Udashen thinks the term “junk science”—usually reserved for forensic procedures used by law enforcement—is misleading when it comes to Candy’s case. “A defendant has a constitutional right to present testimony on her own behalf,” he says. Udashen, who later taught criminal law at Southern Methodist University and helped exonerate six men who had been wrongly convicted, still believes the hypnosis in Candy’s case was properly done. “I think hypnosis in the wrong hands could certainly be junk science. It’s sort of like a circus trick or a parlor trick. But Candy was hypnotized by a highly trained expert in hypnosis. Dr. Fason interviewed Candy before hypnotizing her and made detailed notes of what Candy told him. Candy also wrote her own narrative for Dr. Fason before being hypnotized. Dr. Fason tape-recorded all of his hypnosis sessions with Candy, and he did not ask her any leading or suggestive questions under hypnosis. I believe Candy’s testimony would be admissible even today under properly drawn restrictions designed to ensure the reliability of hypnotically refreshed testimony.”

But there are fundamental problems with the age-regression technique Fason used to transport Candy back in time to age four. Seven years after the trial, Michael Nash, a psychology professor at the University of Tennessee, published a paper in the American Psychological Association bulletin that analyzed more than sixty studies of adults who had been hypnotically age regressed. “Hypnosis does not yield meaningful increases in memory,” he wrote, concluding, “there is no evidence for the idea that hypnosis enables subjects to accurately reexperience the events of childhood.”
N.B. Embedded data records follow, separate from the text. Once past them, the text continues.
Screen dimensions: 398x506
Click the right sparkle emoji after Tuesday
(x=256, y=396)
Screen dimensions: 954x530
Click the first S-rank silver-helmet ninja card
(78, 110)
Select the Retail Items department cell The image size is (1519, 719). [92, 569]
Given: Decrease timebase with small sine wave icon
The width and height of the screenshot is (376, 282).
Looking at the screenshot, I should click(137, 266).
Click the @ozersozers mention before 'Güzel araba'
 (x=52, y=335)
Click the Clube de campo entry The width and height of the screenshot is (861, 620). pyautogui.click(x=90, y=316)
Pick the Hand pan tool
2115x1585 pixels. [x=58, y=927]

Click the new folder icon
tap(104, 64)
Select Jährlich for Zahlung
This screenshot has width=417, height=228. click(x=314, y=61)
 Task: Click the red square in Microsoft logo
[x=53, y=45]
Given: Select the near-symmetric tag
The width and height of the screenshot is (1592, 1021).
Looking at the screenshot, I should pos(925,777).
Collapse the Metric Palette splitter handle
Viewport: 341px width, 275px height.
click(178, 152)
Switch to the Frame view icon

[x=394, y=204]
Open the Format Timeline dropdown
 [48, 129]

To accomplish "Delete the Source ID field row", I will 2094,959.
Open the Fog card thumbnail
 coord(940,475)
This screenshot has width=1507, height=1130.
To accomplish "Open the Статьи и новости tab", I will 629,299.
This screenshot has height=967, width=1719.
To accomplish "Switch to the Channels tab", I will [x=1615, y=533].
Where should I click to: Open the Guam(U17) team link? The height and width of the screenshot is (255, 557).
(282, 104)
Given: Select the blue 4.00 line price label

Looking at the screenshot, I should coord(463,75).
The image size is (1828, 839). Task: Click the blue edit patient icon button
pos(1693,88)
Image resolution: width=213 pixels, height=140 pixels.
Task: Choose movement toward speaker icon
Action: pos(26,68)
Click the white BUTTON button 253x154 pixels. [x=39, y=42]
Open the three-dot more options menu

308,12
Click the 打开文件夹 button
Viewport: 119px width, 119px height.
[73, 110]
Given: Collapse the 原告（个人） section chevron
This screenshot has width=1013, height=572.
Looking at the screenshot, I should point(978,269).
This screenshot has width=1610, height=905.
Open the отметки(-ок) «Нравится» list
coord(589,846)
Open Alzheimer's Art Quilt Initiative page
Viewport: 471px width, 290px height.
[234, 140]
Professor Lynn, who says nothing has changed in the 36 years since Nash’s 1987 paper, points out that the hypnotized can also lie—and get away with it. No one knows if Candy’s mom took her to the hospital when she was four and shushed her in such a haunting fashion that, upon shushed again nearly three decades later, she would suddenly hack a friend to death. Candy, on trial for her life, certainly had reason to make things up.

Henson adds that she might not even have been doing so on purpose. “After you’ve been through that experience with the psychiatrist hypnotizing you and landing on the story, it reinforces itself every time you retell that story, every time you think through it. I would not just assume that she was faking it. I mean, maybe she was. But there’s a very good chance that by the time she had gone through all that hokum, she believed it.”

Ultimately, Candy was lucky she had good lawyers—one of whom she went to church with, another who took her to an out-of-town shrink who was able to take her back in time to give some context to her ultraviolent impulses. However you want to characterize his methods—junk science, voodoo, or simply an effective relaxation technique—she likely wouldn’t have walked free without them.